Dann kommen wir ins Gespräch, er heißt Lukas, aber alle nennen ihn nur Luke, wegen mir aus. Ich finde Lukas besser. Und er erzählt ziemlich viel über sich, eigentlich nur. Fast so als wollte er mich für sich gewinnen. Hmmm, dazu könnte er mal auch mehr Interesse an mir zeigen. Außer meinem Namen und das ich über Achtzehn bin, weiß er nichts von mir. Und es scheint ihn auch nicht zu interessieren. Wir wechseln von der Bar auf eine frei gewordene Sitzecke, Ron hat uns noch immer im Blick. Zuweilen schon unheimlich mit so einem Wachhund. Immerhin stehen nun auch die anderen bei ihm. Also zumindest Finn und Uli. Knud ist auf der Tanzfläche und auf Tuchfühlung mit einem Twink der ihn anhimmelt. Paul ist schon eine Weile verschwunden, und Bär verschwindet gerade in den Darkroom. Na dann viel Spaß.

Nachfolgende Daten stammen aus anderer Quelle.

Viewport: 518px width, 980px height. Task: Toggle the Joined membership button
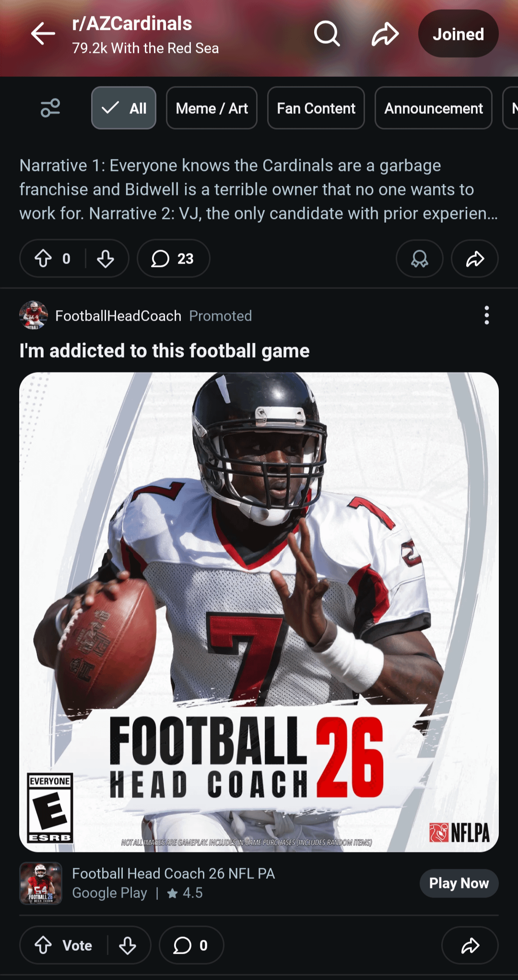(458, 34)
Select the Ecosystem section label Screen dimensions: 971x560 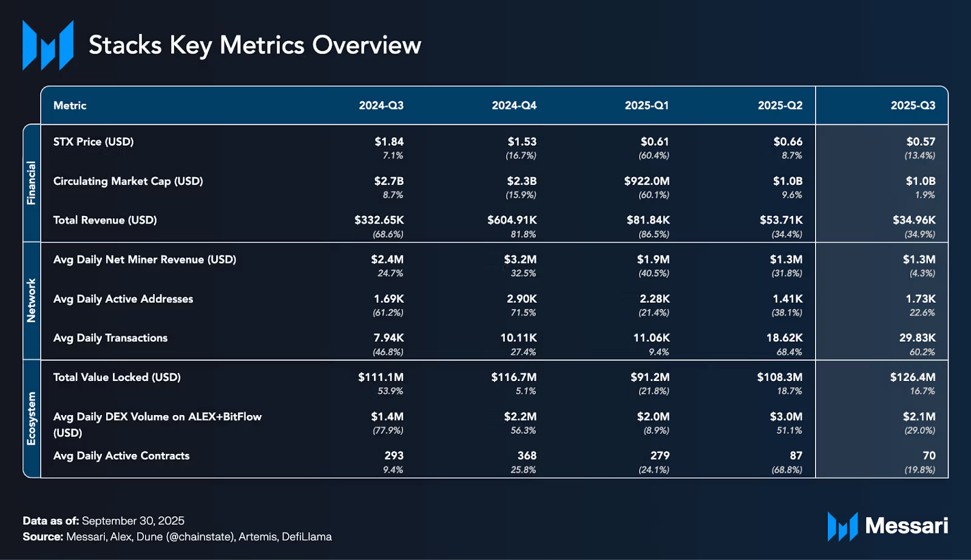[x=32, y=419]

„Wollen wir auch?!“, Lukas hat meinem Blick bemerkt und deutet dorthin wo der Bär verschwunden ist. Ja klar will ich Sex, aber doch nicht im Darkroom. „Ähh, also ich würde es gerne langsam angehen.“, nuschle ich verlegen in mein leeres Glas.
Und prompt verliert er seine Contenance, „Du bist aber nicht so eine Prinzessin die man dreimal daten muss um zum Schuss zu kommen!?“.
BITTE?
Da bin ich jetzt mal ganz sprachlos.
„Schau mich nicht so an wie ein Reh im Scheinwerferlicht, man möchte meinen du bist noch ungefickt.“, und nun wird er noch gehässig und ich vor Scham knallrot. Muss der Depp auch gleich ins Schwarze treffen.
„Echt jetzt, du bist noch ne Jungfrau? In deinem Alter. Aus welchem Schrank bist denn du gekrochen. Nix für Ungut, aber mit dir verschwende ich nicht meine Zeit.“ Und weg ist er.
Scheiße, mir ist zum Heulen. Muss gerade echt gegen meine Tränen ankämpfen, und verberge mein Gesicht in meinen Händen. Eine zarte Umarmung lässt mich zusammenschrecken. Finn.

Die kleine Rotlocke sitzt neben mir und hält mich fest. Einfach nur fest.
Ich brauche eine Weile bis ich mich gesammelt habe und mein Entschluss feststeht.
„Ich gehe nach Hause, mir reicht es.“, leicht zitternd erhebe ich mich. Ich suche die anderen und sehe Luke wie er bereits den Nächsten klarmacht. Bastard. Sind die alle so? Na dann gute Nacht.
Finn nickt und zieht mich zur Garderobe, „Ich komme mit, noch drei Bier und Ron wird wieder zur Klette.“ Er schreibt kurz eine Nachricht in die Gruppe, zu der ich nun seit dem Neustart auch gehöre und wir hauen ab.
Arm in Arm laufen wir nach Hause. Auch wenn es ein Stück Weg ist, auf die zu S-Bahn warten haben wir beide keine Lust.
„Danke, dass du mitkommst.“, und drücke ihn an mich, er ist schon knuddelig.
„Immer gerne Jo!“, erwidert er und schmiegt sich an mich.
Allein seine Anwesenheit tröstet mich.